Szczech et al. (2007) menemukan infeksi HIV sebagai faktor risiko independen
untuk terjadinya mikroalbuminuria, dan ini dapat menjadi tanda adanya disfungasi
endotel dan penyakit mikrovaskular dan bukan sebuah perkembangan infeksi HIV, yang
dapat memprediksi risiko penyakit vaskular di masa yang akan datang. Beberapa faktor
dapat menyebabkan penyakit ginjal akut yakni nefropati karena HIV, Diabetes Mellitus,
Hipertensi Arteri Sistemik dan disfungsi endotel. Penelitian ini juga menghubungkan
antara obat-obatan NNRTI dan mikroalbuminuria namun tidak sekuat parameter HOMA
(resistensi insulin, Diabetes Mellitus) dan hitung sel CD4. Pada penelitian terkini kami
juga menemukan hubungan antara kerusakan ginjal dengan adanya penyakit komorbid
(Diabetes Mellitus da Hipertensi Arteri Sitemik), namun tidak berhubungan dengan
mikroalbuminuria yang berubah.
Penelitian terkini tidak menemukan adanya hubungan antara mikroalbuminuria dan
keterlibatan obat, bahkan obat nefrotoksik seperti tenofovir. BAEKKEN et al. (2008)
menemukan hasil yang sama, namun menunjukkan prevalensi mikroalbuminuria yang
lebih tinggi pada pasien terinfeksi HIV(8,7%, tiga sampai lima kali lipat dibanding
populasi umum). Waktu hidup dengan infeksi HIV, serum beta 2 mikroglobulin dan
tekanan darah sistolik merupakan faktor risiko independen untuk mikroalbuminuria,
yang dapat menunjukkan bahwa kerusakan ginjal kemungkinan dapat ditemukan pada
komponen infeksi HIV dan disfungsi endotel.
WYATT et al. (2010) menghubungkan antara mikroalbuminuria dan risiko
mortalitas pada pasien HIV, juga pada perkembangan penyakit HIV yang lebih lanjut.
Hal ini dapat menunjukkan bahwa mungkin adanya mikroalbuminuria dapat menjadi tes
yang non invasif untuk mengetahui risiko mortalitas.
Penelitian
lain
menemukan
kemungkinan
progresi
yang
cepat
dari
mikroalbuminuria ke hilangnya protein urin pada pasien terinfeksi HIB, dan terapi
antriretroviral merupakan faktor remisi terhadap hilangnya protein. Fakta ini lebih
berdampak pada wanita yang mengkonsumsi antiretroviral. Hal ini sangat diperhatikan
pada penelitian kami, karena tingginya angka populasi wanita tidak sepenuhnya ditekan
dengan obat-obatan antiretroviral, namun kami tidak dapat menemukan hubungan
dengan tingginya risiko mikroalbuminuria ataupun kerusakan ginjal.
5. Kesimpulan
Penelitian terkini tidak menemukan adanya derajat penyakit ginjal yang lebih
tinggi pada populasi pengobatan HIV kronis. Disamping mikroalbuminuria yang
ditemukan berhubungan dengan artikel yang ditelaah, tidak ditemukan hubungan antara
mikroalbuminuria dengan kerusakan ginjal. Kami menemukan hubungan kuat antara
adanya penyakit komorbid dan usia di atas 50 tahun dengan kerusakan fungsi ginjal yang
signifikan. Penting untuk tetap mengevaluasi hubungan ini dengan mikroalbuminuria
dari lebih banyak hasil laboratorium pasien dan membandingkankannya dengan penanda
inflamasi yang lebih spesifik untuk kerusakan endotel.

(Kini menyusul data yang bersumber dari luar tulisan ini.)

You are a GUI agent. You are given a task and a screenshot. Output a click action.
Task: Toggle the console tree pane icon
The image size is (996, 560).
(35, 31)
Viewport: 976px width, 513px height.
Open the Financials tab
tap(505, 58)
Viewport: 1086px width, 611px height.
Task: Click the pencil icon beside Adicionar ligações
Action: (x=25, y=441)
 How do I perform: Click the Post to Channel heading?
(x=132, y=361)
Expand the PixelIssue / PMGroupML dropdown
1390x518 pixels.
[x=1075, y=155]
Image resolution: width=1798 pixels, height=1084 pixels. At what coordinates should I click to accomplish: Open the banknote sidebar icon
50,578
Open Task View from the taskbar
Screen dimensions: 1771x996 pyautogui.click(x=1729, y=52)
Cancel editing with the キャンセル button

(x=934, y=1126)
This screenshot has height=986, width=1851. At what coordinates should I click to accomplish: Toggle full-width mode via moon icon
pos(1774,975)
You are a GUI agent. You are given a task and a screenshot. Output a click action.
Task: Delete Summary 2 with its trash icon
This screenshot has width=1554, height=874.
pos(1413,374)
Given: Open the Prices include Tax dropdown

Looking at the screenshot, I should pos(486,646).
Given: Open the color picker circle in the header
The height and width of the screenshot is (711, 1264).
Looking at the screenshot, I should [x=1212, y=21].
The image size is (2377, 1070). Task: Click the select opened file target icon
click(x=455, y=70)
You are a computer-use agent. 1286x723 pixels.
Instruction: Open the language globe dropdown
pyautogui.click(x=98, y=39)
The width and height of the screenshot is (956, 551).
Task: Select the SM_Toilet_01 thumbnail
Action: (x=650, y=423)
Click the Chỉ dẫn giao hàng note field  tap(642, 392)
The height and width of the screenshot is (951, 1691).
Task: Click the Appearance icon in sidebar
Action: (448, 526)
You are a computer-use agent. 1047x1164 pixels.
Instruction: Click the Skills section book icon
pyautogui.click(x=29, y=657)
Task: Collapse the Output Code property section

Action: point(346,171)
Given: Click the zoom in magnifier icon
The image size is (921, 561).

Penyakit ginjal adalah masalah yang benar-benar serius pada pasien HIV dan
deteksi kerusakan awal serta teknik monitoring pencegahan dibutuhkan untuk
menghindari komplikasi ini. Hal yang juga penting adalah dengan tingginya penggunaan
obat-obatan nefrotoksik. Kami menyarankan dosis reguler dari penanda serum dan
penghitungan creatinine clearance pada follow-up klinis, selain penggunaan analisa urin.
Pada individu dengan risiko yang lebih tinggi, kadar mikroalbuminuria dapat menjadi
alat yang berguna untuk mendeteksi adanya kehilangan protein sebelum terjadinya tandatanda kerusakan ginjal.